Set out the lines below as a Markdown table with the columns "Row" and "Line text", one row per line, numbering the rows in order and leaving out blank lines.

INFORMATION SUPPLIED:

• • • • •

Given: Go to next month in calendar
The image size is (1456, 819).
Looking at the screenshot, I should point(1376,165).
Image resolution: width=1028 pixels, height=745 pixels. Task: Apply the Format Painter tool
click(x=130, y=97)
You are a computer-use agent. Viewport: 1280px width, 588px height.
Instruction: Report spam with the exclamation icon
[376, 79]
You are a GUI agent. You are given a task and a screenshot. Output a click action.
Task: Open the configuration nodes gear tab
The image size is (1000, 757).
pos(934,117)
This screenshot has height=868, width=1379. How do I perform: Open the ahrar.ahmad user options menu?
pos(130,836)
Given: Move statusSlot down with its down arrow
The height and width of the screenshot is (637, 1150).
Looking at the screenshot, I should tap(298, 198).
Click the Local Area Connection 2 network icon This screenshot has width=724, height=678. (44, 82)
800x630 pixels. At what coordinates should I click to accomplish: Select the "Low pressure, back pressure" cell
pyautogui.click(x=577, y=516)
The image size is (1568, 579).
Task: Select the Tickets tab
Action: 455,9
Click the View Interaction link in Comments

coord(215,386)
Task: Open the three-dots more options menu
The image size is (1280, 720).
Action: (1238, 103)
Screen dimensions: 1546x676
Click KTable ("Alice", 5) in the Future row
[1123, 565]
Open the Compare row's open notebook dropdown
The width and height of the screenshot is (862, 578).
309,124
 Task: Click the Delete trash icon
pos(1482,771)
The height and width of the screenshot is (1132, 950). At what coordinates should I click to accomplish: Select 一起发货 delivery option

• • • • •

WRITTEN SOLUTION:
| Row | Line text |
|---|---|
| 1 | Given: Go to next month in calendar |
| 2 | The image size is (1456, 819). |
| 3 | Looking at the screenshot, I should point(1376,165). |
| 4 | Image resolution: width=1028 pixels, height=745 pixels. Task: Apply the Format Painter tool |
| 5 | click(x=130, y=97) |
| 6 | You are a computer-use agent. Viewport: 1280px width, 588px height. |
| 7 | Instruction: Report spam with the exclamation icon |
| 8 | [376, 79] |
| 9 | You are a GUI agent. You are given a task and a screenshot. Output a click action. |
| 10 | Task: Open the configuration nodes gear tab |
| 11 | The image size is (1000, 757). |
| 12 | pos(934,117) |
| 13 | This screenshot has height=868, width=1379. How do I perform: Open the ahrar.ahmad user options menu? |
| 14 | pos(130,836) |
| 15 | Given: Move statusSlot down with its down arrow |
| 16 | The height and width of the screenshot is (637, 1150). |
| 17 | Looking at the screenshot, I should tap(298, 198). |
| 18 | Click the Local Area Connection 2 network icon This screenshot has width=724, height=678. (44, 82) |
| 19 | 800x630 pixels. At what coordinates should I click to accomplish: Select the "Low pressure, back pressure" cell |
| 20 | pyautogui.click(x=577, y=516) |
| 21 | The image size is (1568, 579). |
| 22 | Task: Select the Tickets tab |
| 23 | Action: 455,9 |
| 24 | Click the View Interaction link in Comments |
| 25 | coord(215,386) |
| 26 | Task: Open the three-dots more options menu |
| 27 | The image size is (1280, 720). |
| 28 | Action: (1238, 103) |
| 29 | Screen dimensions: 1546x676 |
| 30 | Click KTable ("Alice", 5) in the Future row |
| 31 | [1123, 565] |
| 32 | Open the Compare row's open notebook dropdown |
| 33 | The width and height of the screenshot is (862, 578). |
| 34 | 309,124 |
| 35 |  Task: Click the Delete trash icon |
| 36 | pos(1482,771) |
| 37 | The height and width of the screenshot is (1132, 950). At what coordinates should I click to accomplish: Select 一起发货 delivery option |